==== Extract provided ====

Anti-Glyphosate Campaigners Cling to a Science Fiction
There’s a mediocre Star Trek movie from the 1990s called “Insurrection” in which the crew of the U.S.S. Enterprise finds a paradisiacal group of clean, beautiful people living a perfect agrarian life because they have rejected all advanced technology.
The reality of course would be the exact opposite. Without technology, people would filthy and exhausted. Children would be starving. There would be no time for wholesome recreation because gathering and preparing food would demand virtually all of most people’s time. When the Enterprise crew showed up, they should have found misery, not paradise.
And yet, some people cling to this notion – that the answer to our ills is to look backward, not forward. It’s borderline religious for some: any human development has a deleterious impact on the environment, ergo we need to stop developing.
This week, fortunately, there was some good news from the Environmental Protection Agency, which announced that glyphosate is not a carcinogen. The most widely used herbicide in US agriculture, farmers spray glyphosate on fields of crops while others use it on lawns and golf courses. Millions of people use it safely every year. Some say it’s “almost as fundamental to farming as tractors.”
But several high-profile lawsuits have ruled large awards in favor of plaintiffs that allege glyphosate causes cancer. In California recently, two lymphoma patients were each awarded about $80 million apiece in suits against Bayer, and there are thousands more lawsuits waiting in the wings.
Critics on one side may say that the EPA’s determination is actually the Trump Administration ruling in favor of big business, but critics on the other side may say these juries are ruling in favor of the lawsuit industrial complex. (Indeed, you can sign up for your own glyphosate lawsuit here.)
But the EPA under Trump isn’t the only regulatory authority that’s found glyphosate is non-carcinogenic and safe when used appropriately. Their classification is consistent with agencies in Canada, Australia, Germany, New Zealand, and Japan, plus the European Food Safety Authority and European Chemicals Agency.
As one scientist wrote for Slate, “Although it has been subject to outsized scrutiny, glyphosate’s benefit-risk ratio is one of the highest of all weed killers derived from organic chemistry. It is less toxic than common chemicals like aspirin. It is therefore surprising that media coverage has been irrational and even hysterical.”

====

■ Your task: Rewrite the stretch of the glyphosate article from "But several high-profile" through "European Chemicals Agency.", changing "juries" to "jurors".

==== Provided data ====

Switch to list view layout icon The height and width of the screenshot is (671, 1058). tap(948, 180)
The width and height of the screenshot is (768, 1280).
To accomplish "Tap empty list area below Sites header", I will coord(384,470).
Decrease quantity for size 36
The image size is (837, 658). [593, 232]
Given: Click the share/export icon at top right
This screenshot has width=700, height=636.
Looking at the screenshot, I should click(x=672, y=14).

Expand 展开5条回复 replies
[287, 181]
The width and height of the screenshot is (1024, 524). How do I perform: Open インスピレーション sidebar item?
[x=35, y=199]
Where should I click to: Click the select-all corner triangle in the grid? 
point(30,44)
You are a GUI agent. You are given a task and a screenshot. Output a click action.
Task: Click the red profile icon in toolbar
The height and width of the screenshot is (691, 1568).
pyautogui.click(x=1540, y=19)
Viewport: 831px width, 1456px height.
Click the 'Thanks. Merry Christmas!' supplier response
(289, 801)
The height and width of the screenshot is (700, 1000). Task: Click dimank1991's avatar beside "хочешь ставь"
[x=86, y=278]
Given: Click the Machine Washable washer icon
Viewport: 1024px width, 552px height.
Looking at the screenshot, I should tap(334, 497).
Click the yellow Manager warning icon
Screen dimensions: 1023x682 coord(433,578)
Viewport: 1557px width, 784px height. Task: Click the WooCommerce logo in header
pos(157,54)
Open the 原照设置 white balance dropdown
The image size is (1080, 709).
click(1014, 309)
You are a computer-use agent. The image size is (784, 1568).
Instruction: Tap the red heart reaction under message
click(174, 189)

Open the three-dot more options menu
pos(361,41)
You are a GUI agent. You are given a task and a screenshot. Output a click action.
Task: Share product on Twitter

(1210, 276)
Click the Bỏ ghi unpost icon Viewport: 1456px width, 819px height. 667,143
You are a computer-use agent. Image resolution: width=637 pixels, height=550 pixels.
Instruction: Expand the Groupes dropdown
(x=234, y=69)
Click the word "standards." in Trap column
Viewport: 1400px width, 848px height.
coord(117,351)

====

■ Completed task:
But several high-profile lawsuits have ruled large awards in favor of plaintiffs that allege glyphosate causes cancer. In California recently, two lymphoma patients were each awarded about $80 million apiece in suits against Bayer, and there are thousands more lawsuits waiting in the wings.
Critics on one side may say that the EPA’s determination is actually the Trump Administration ruling in favor of big business, but critics on the other side may say these jurors are ruling in favor of the lawsuit industrial complex. (Indeed, you can sign up for your own glyphosate lawsuit here.)
But the EPA under Trump isn’t the only regulatory authority that’s found glyphosate is non-carcinogenic and safe when used appropriately. Their classification is consistent with agencies in Canada, Australia, Germany, New Zealand, and Japan, plus the European Food Safety Authority and European Chemicals Agency.